A great story you would like to see less of, the Red Sox plucked the non-drafted Nava out of the Golden Baseball League back in 2007. He proceeded to hit .317/.415/.498 in the minors, earning his way to the big leagues at 27. There’s a great deal he can’t do -- he’s far from Tris Speaker in the outfield (though he's improved immensely since returning to the majors in 2012), and he’s one of those switch-hitters who can’t switch-hit, with career averages of .206/.311/.335 from the right, albeit less important side. But he’s now had roughly a full season of plate appearances as a left-handed hitter, and he’s batted .273/.384/.428, numbers that won’t win you any awards but are more than solid. Ideally, he’d play a bit less often than he has of late, but injuries and disappointing performances from outfield wings Jonny Gomes and Shane Victorino have led to a rotating cast in the corners. One of them will ultimately end up with Jackie Bradley, Jr., but for now Nava remains an asset.
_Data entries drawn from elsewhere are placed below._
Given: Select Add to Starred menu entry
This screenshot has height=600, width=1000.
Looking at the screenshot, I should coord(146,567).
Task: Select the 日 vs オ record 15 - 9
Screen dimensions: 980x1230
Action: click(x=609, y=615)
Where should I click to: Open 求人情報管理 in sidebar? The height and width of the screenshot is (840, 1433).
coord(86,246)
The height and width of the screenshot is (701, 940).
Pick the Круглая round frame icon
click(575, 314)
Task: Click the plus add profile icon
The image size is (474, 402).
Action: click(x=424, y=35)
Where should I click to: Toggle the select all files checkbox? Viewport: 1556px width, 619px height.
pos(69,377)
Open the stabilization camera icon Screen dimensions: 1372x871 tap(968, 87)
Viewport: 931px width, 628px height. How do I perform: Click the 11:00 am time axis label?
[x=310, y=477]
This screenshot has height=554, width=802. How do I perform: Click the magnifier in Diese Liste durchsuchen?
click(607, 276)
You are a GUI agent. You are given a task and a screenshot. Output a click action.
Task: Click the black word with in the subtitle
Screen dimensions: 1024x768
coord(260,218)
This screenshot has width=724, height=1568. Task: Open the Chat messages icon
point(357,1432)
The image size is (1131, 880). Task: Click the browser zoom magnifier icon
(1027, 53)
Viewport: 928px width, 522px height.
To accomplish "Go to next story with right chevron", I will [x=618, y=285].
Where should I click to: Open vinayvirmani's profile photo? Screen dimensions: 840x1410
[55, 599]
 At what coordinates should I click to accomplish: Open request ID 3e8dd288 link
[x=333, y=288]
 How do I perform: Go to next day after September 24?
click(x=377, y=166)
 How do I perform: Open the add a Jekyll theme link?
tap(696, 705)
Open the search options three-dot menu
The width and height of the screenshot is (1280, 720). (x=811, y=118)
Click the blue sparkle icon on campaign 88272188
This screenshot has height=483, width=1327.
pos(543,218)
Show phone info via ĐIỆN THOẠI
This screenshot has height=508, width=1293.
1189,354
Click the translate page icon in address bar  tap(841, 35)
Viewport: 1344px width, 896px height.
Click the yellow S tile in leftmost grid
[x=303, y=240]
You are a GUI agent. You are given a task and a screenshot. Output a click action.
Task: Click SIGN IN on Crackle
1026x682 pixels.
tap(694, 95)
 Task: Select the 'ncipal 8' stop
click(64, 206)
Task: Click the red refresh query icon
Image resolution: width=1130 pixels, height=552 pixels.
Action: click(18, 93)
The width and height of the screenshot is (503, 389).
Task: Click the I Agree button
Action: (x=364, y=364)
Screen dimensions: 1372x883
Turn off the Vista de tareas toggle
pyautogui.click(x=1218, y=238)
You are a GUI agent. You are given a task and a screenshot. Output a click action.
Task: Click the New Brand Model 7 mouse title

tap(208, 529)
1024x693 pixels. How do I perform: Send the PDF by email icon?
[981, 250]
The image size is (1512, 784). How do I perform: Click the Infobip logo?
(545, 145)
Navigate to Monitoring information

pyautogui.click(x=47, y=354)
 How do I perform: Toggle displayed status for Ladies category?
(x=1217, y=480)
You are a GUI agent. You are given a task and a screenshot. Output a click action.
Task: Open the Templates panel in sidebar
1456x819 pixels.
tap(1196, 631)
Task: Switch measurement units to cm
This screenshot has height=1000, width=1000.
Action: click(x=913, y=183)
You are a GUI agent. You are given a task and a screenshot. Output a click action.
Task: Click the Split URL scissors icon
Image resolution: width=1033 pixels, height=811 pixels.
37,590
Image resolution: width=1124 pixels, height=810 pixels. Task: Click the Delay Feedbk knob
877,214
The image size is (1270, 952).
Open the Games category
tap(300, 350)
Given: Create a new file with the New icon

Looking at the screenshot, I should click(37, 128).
This is a kind of pointless bit of baseball trivia, but we haven’t had namesakes win the Cy Young Award since 1980, when Steve Stone and Steve Carlton swept the awards. An all-Clay award seems possible this year. Since reinventing himself last June, Buchholz has made 29 starts with a line of 205.2 innings, 161 hits, 63 walks, 170 strikeouts, and a 2.84 ERA. Seemingly the only thing that can stop him is injury, and it nearly did -- Buchholz hasn’t pitched since May 22 after feeling some soreness in the AC joint, which lurks near the collarbone. Healthy or not, there’s probably one part of his act that’s not going to sustain itself -- his ultra-low 2.5 percent rate of home runs per fly ball. As the weather heats up, some of those are going to find the stands.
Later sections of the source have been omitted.